▶ [DATA RECORDS]:
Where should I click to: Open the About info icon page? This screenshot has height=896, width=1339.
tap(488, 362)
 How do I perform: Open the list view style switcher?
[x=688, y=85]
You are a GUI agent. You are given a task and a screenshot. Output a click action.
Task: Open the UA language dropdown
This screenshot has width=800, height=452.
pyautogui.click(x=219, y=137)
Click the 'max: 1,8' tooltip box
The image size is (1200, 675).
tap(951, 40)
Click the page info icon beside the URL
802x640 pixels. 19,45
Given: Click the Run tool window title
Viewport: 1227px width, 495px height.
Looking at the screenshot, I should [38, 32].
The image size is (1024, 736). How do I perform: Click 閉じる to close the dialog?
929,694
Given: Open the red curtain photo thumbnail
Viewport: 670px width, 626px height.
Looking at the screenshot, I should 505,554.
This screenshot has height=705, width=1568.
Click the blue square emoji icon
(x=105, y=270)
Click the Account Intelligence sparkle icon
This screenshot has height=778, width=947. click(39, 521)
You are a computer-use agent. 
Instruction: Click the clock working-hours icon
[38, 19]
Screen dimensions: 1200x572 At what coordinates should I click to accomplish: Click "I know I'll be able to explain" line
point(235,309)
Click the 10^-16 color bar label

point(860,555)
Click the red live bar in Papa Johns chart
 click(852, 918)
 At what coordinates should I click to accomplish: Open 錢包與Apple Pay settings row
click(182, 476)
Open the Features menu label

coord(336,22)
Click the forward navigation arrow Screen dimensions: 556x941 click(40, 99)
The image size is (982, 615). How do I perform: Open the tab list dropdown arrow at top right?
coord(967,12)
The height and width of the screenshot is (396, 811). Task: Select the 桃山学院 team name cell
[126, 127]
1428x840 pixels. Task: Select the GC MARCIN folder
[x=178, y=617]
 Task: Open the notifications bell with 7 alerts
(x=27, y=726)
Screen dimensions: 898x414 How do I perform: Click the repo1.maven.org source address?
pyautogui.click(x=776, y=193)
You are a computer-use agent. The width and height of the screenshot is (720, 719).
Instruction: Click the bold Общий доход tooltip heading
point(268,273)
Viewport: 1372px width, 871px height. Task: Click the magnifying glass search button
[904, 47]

▶ [EXERCISE BRIEF]: Return every record exactly as it was given.

▶ [WRITTEN REPLY]:
Where should I click to: Open the About info icon page? This screenshot has height=896, width=1339.
tap(488, 362)
 How do I perform: Open the list view style switcher?
[x=688, y=85]
You are a GUI agent. You are given a task and a screenshot. Output a click action.
Task: Open the UA language dropdown
This screenshot has width=800, height=452.
pyautogui.click(x=219, y=137)
Click the 'max: 1,8' tooltip box
The image size is (1200, 675).
tap(951, 40)
Click the page info icon beside the URL
802x640 pixels. 19,45
Given: Click the Run tool window title
Viewport: 1227px width, 495px height.
Looking at the screenshot, I should [38, 32].
The image size is (1024, 736). How do I perform: Click 閉じる to close the dialog?
929,694
Given: Open the red curtain photo thumbnail
Viewport: 670px width, 626px height.
Looking at the screenshot, I should 505,554.
This screenshot has height=705, width=1568.
Click the blue square emoji icon
(x=105, y=270)
Click the Account Intelligence sparkle icon
This screenshot has height=778, width=947. click(39, 521)
You are a computer-use agent. 
Instruction: Click the clock working-hours icon
[38, 19]
Screen dimensions: 1200x572 At what coordinates should I click to accomplish: Click "I know I'll be able to explain" line
point(235,309)
Click the 10^-16 color bar label

point(860,555)
Click the red live bar in Papa Johns chart
 click(852, 918)
 At what coordinates should I click to accomplish: Open 錢包與Apple Pay settings row
click(182, 476)
Open the Features menu label

coord(336,22)
Click the forward navigation arrow Screen dimensions: 556x941 click(40, 99)
The image size is (982, 615). How do I perform: Open the tab list dropdown arrow at top right?
coord(967,12)
The height and width of the screenshot is (396, 811). Task: Select the 桃山学院 team name cell
[126, 127]
1428x840 pixels. Task: Select the GC MARCIN folder
[x=178, y=617]
 Task: Open the notifications bell with 7 alerts
(x=27, y=726)
Screen dimensions: 898x414 How do I perform: Click the repo1.maven.org source address?
pyautogui.click(x=776, y=193)
You are a computer-use agent. The width and height of the screenshot is (720, 719).
Instruction: Click the bold Общий доход tooltip heading
point(268,273)
Viewport: 1372px width, 871px height. Task: Click the magnifying glass search button
[904, 47]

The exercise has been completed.